IDC released its May 2010 HPC market update (slides of the report are available here in PowerPoint). Overall, the HPC market is projected to grow for some of the following reasons:

  • HPC has become a competitive weapon — global competitiveness is driving R&D.
  • Governments view HPC leadership as critical — national pride and economic prosperity.
  • There are critical HPC issues that need to be solved — global warming, alternative energy, homeland security, etc.
  • “Live” science and “live” engineering — time to solution is months faster with simulations.

New Modeling and Simulation Leadership Panel

Intersect360 Research announced the formation of their Modeling and Simulation Leadership Panel. They’re inviting organizations to become members of this worldwide panel of organizations using computational modeling, simulation and analytics to advance their cutting-edge positions in engineering development and scientific research.

Members will be involved in steering the direction of the HPC industry as it applies to computational modeling, simulation and analysis.

The Russians are coming…

Have you heard of T-Platforms? No surprise if you haven’t, yet another AMD/Intel hardware systems vendor. They’re the “chosen one” of the Russian government. Essentially, whatever they sell, the Russian government will buy and if they don’t have something you’re looking for, the Russian government will pay them to build it. An envious position to be in for any HPC vendor. Having said that, this isn’t that unusual from a nationalistic HPC perspective, the US did this in the formative years of its HPC era. In any case, T-Platforms opened an office in Europe and plans “significant growth in this market.” I’m sure there are a few vendors who would like to welcome them to the very competitive EMEA marketplace, namely IBM, Dell, HP, Bull, SGI, Cray, Fujitsu and NEC, just to name a few. We wish them the best of luck.

Race to Exascale

We caught up with Jack Dongarra and did a very insightful interview where he outlined the challenges of achieving exascale computing and the global efforts towards that end. It should be no surprise that software continues to be the major bottleneck.

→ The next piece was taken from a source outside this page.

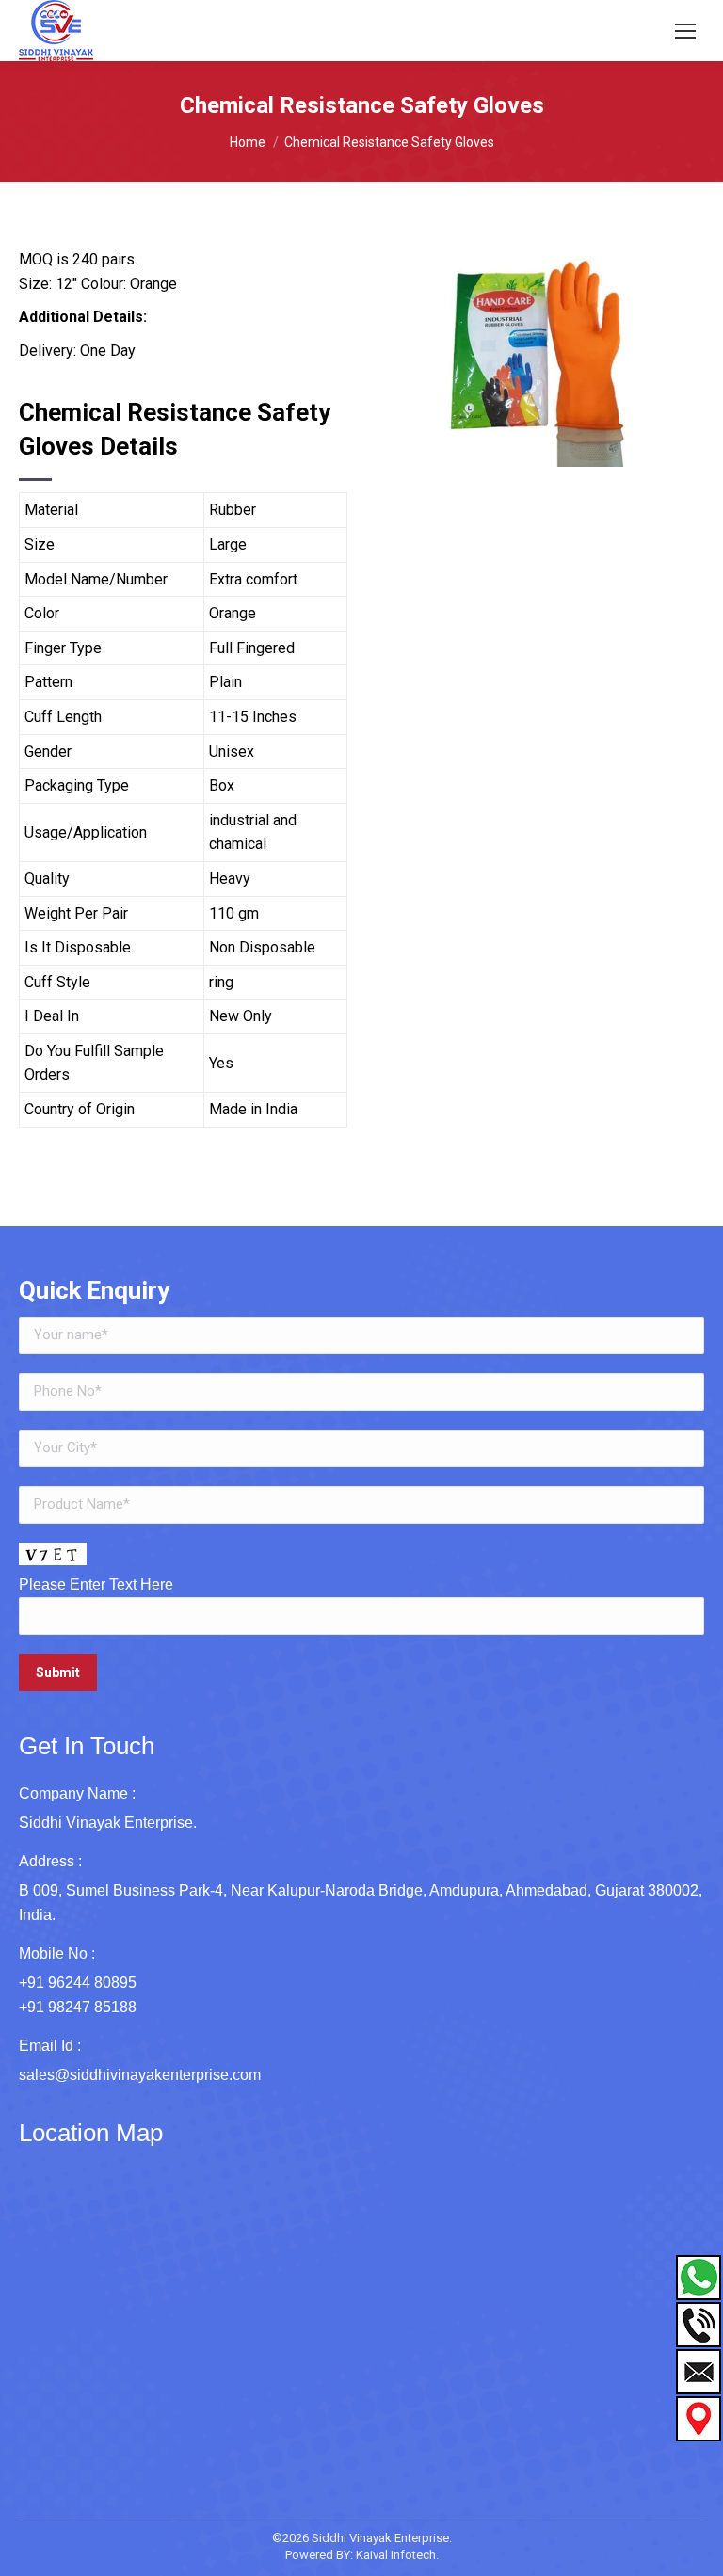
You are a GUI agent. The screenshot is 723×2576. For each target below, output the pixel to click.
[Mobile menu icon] (685, 31)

In a separate piece, Thomas Sterling and Chirag Dekate of Louisiana State University covered the major activities that have just been created during the last year to engage the talents of the international community including experts in hardware, software, algorithms, and domain science. They named IESP, DOE X-Stack, and DARPA UHPC plus many other smaller initiatives.

We will be significantly expanding our coverage of this very exciting new stage of HPC. Keep an eye on our expanded coverage of the race to exascale.